### 综述
分析型系统百花齐放,数据在不同系统之间流转是非常常见的场景,开放格式的出现就是为了降低数据在不同系统间流转的代价。数据以开放格式存放在可以共享的存储设备上,一方面可以绕过执行层直接通过Load的方式来加载数据降低数据流转的代价,另外可以直接对数据进行查询分析消除加载数据的流程。因此数据格式相当于是定义了一套不同数据分析系统间的**数据交互协议。**
既然开放格式可以这么有效的降低数据流转的协议,为什么Clickhouse和Snowflake都主要使用自身私有的数据格式呢?最主要的考虑是**性能,**私有的数据格式可以更方便实现内部特殊的优化逻辑。因此Clickhouse和Snowflake都仅仅将开放格式作为与外界进行数据交互的通道。
Clickhouse几乎支持市面上所有开放格式的导入和导出, Snowflake仅支持少量几种数据格式的导入并且支持导出的数据格式更少。这跟两个产品的分发方式有很大的关系,Clickhouse作为开源的数据分析系统,更强的与生态的结合能力对于他的**流行**有很大帮助,而Snowflake作为闭源的数据分析系统,如何将数据留在内部对于他自身的**商业化**更为重要。
Clickhouse和Snowflake对于开放格式数据的支持,基本都停留在**静态数据**的层面,不支持更新、删除、甚至追加写。这一点跟数据湖系统还不太一样,目前比较流行的几个数据湖系统Delta Lake、Iceberg、Hudi都通过delta架构来实现了更新、删除、追加写。
###
### Snowflake
Snowflake内部的表私有格式进行存储,同时支持若干开放格式实现静态数据的upload和unload。Snowflake只只支持私有格式的更新,对于开放格式只支持读。
Snowflake目前支持的开放格式:
| 格式 | 支持导入 | 支持导出 |
| --- | --- | --- |
| CSV | Y | Y |
| JSON | Y | N |
| AVRO | Y | N |
| ORC | Y | N |
| PARQUET | Y | Y |
| XML | Y | N |
#### Load&UnLoad
Snowflake通过一组` Data Loading/Unloading DDL`和 `COPY INTO`实现导入外部数据、导出内部数据,主要包括以下四方面:
- Stage Management. Stage是SnowFlake内部的表与外界进行交互的暂存工作区。
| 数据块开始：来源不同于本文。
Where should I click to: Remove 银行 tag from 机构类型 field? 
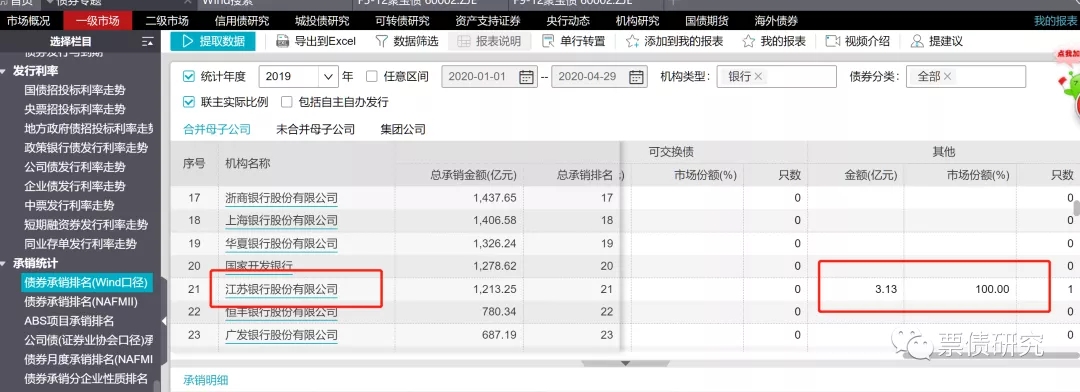pyautogui.click(x=758, y=76)
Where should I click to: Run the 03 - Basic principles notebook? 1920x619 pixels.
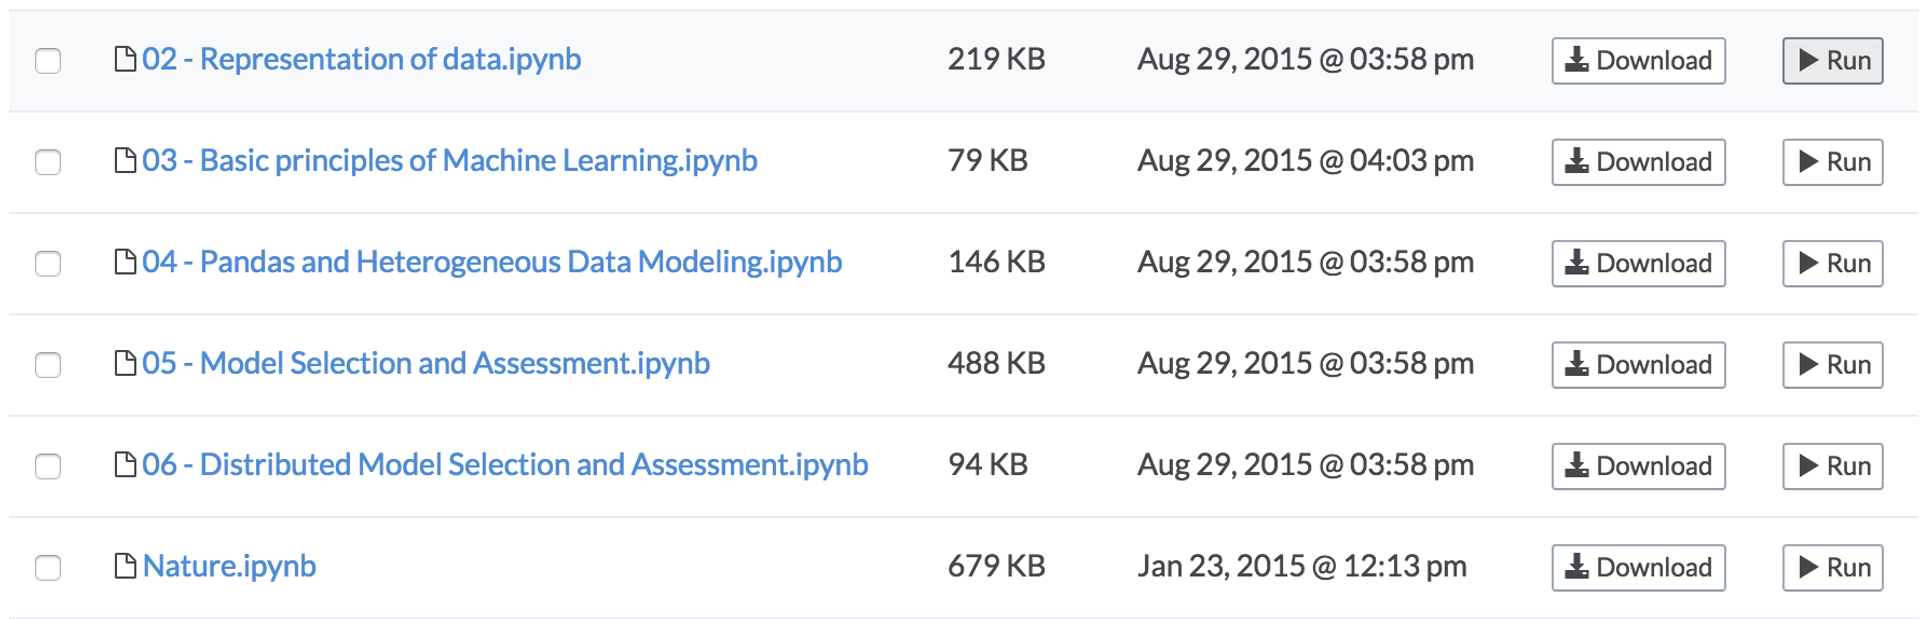1832,162
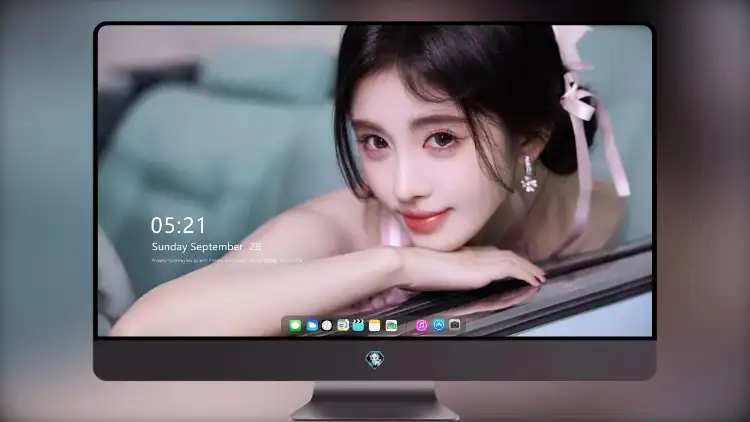
Task: Launch the Weather app from the dock
Action: (312, 326)
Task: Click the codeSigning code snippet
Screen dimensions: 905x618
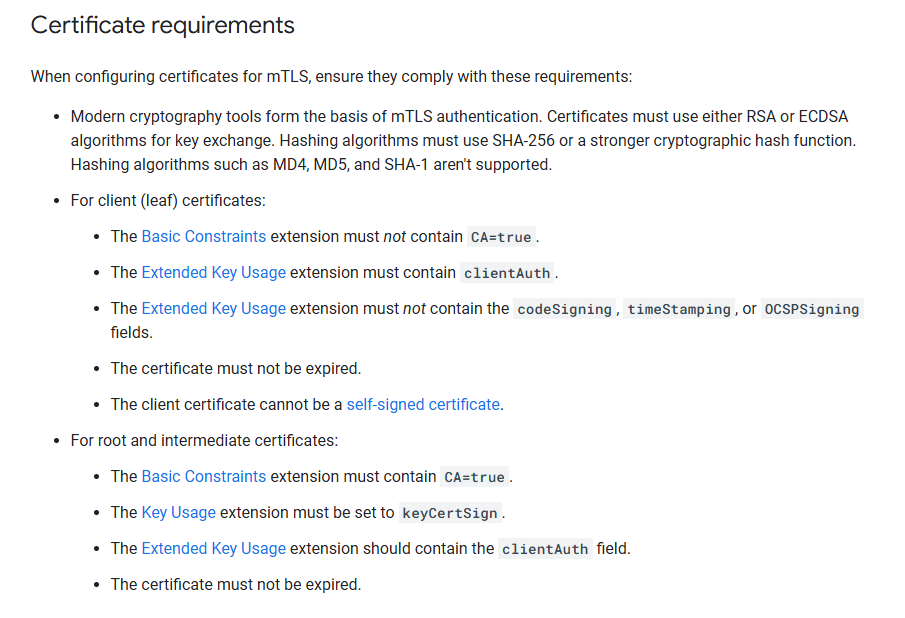Action: tap(564, 309)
导入外部数据时,首先需要通过将外部数据文件的信息保存到stage中;导出内部数据时,首先需要通过`COPY INTO <location>`生成对应的数据文件。
- File Format Management:File Format用于定义数据交互时所使用的格式(Parquet、ORC、Avro...)以及特定格式的具体信息(压缩、分隔符...)。
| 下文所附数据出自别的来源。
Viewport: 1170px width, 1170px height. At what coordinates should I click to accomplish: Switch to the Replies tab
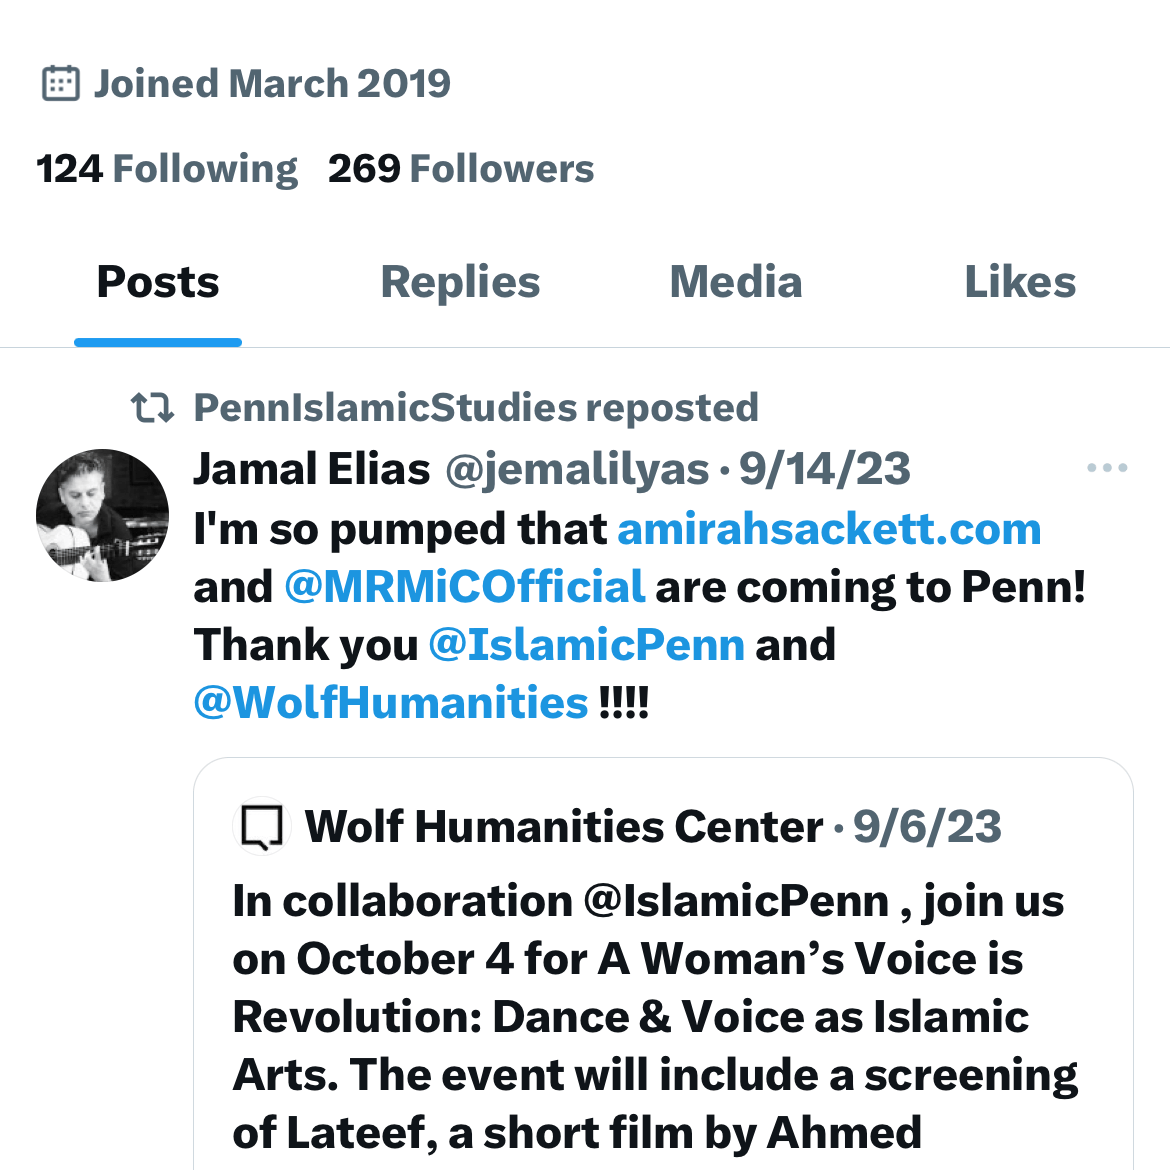tap(460, 283)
- COPY INTO:`COPY INTO`实现Snowflake内部的表与stage中数据文件之间的数据交互。`COPY INTO <table>`实现将stage中的数据文件导入到Snowflake内部的表;COPY INTO <location>实现将Snowflake内部的表导出到stage中。具体的格式可以通过FILE_FORMAT参数指定为上面CREATE FILE FORMAT所创建的对象。
- Pipe Management: Pipe是对COPY INTO <table>的封装,供Snowpipe使用实现将外部数据导入到Snowflake内部。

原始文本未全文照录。